Work task » From the entries below, output the line with "Given: Select the" and each following line up to and including the line with "Viewport: 1654px width, 956px height.", exactly as written.

Records »
━━━━

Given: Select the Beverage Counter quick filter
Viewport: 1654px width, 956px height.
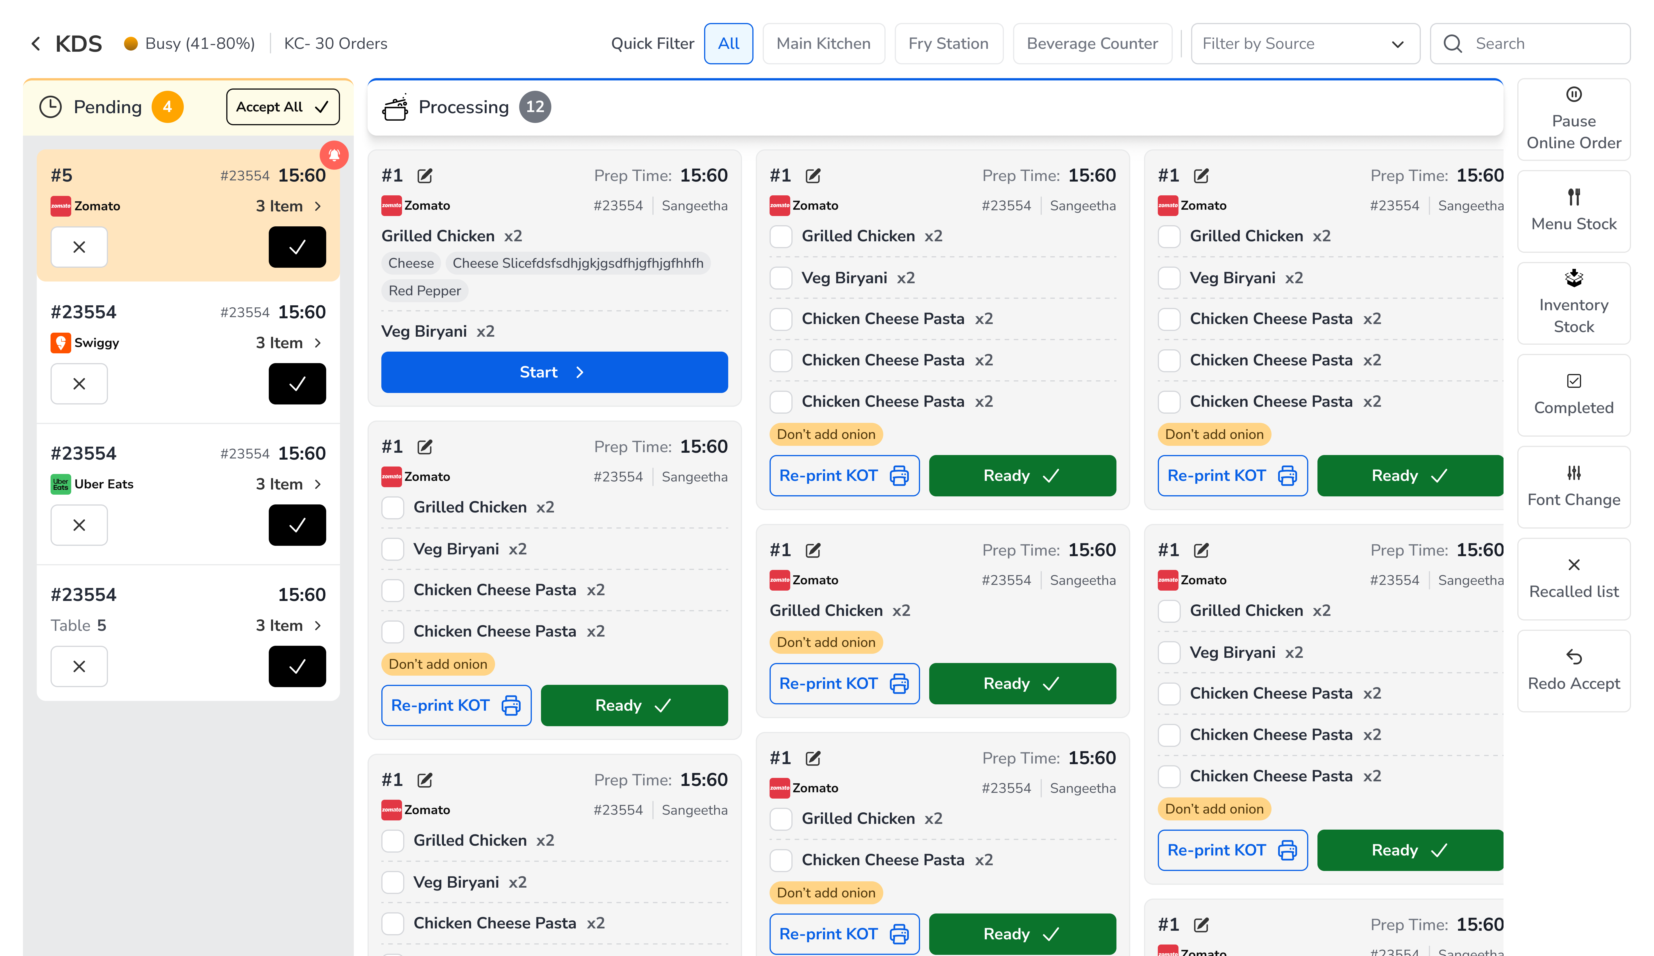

━━━━

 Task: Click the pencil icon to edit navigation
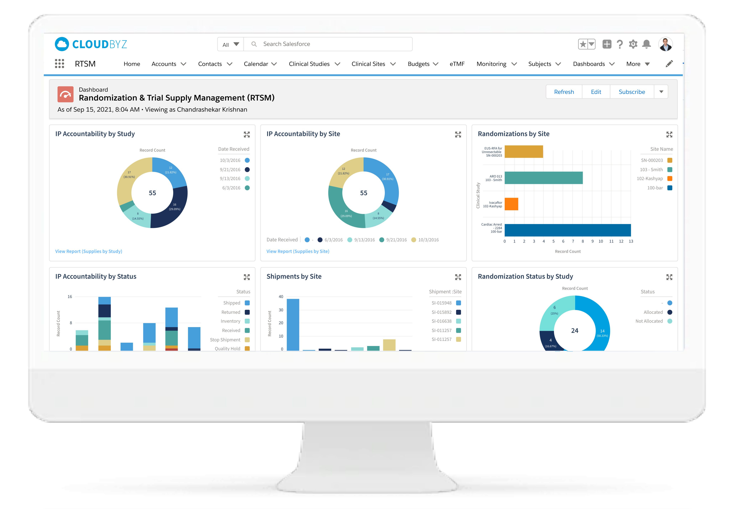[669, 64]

━━━━

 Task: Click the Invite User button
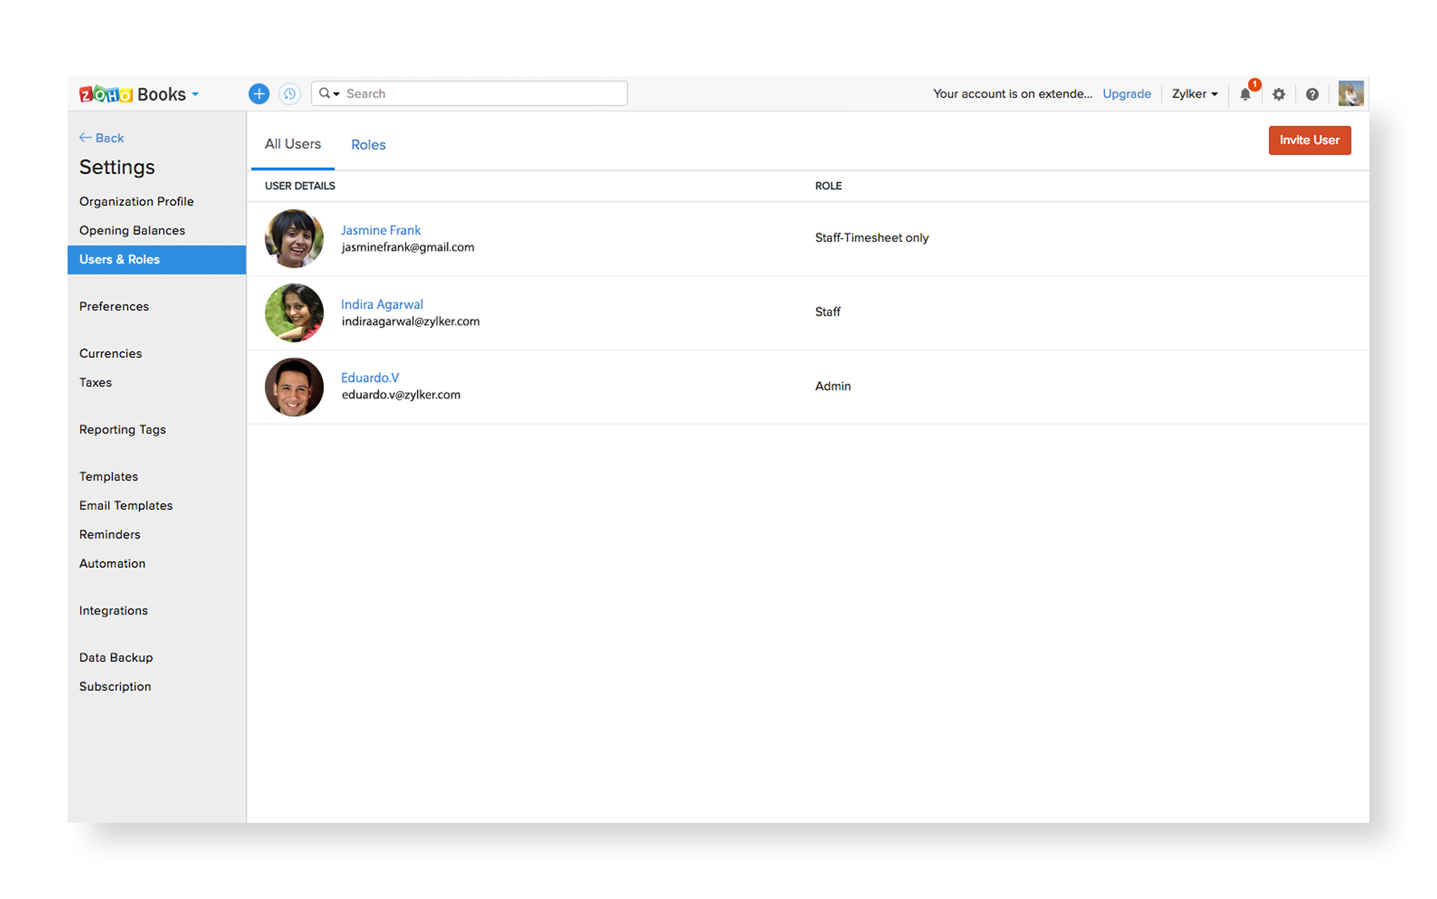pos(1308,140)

━━━━

Answer to this problem »
Given: Select the Beverage Counter quick filter
Viewport: 1654px width, 956px height.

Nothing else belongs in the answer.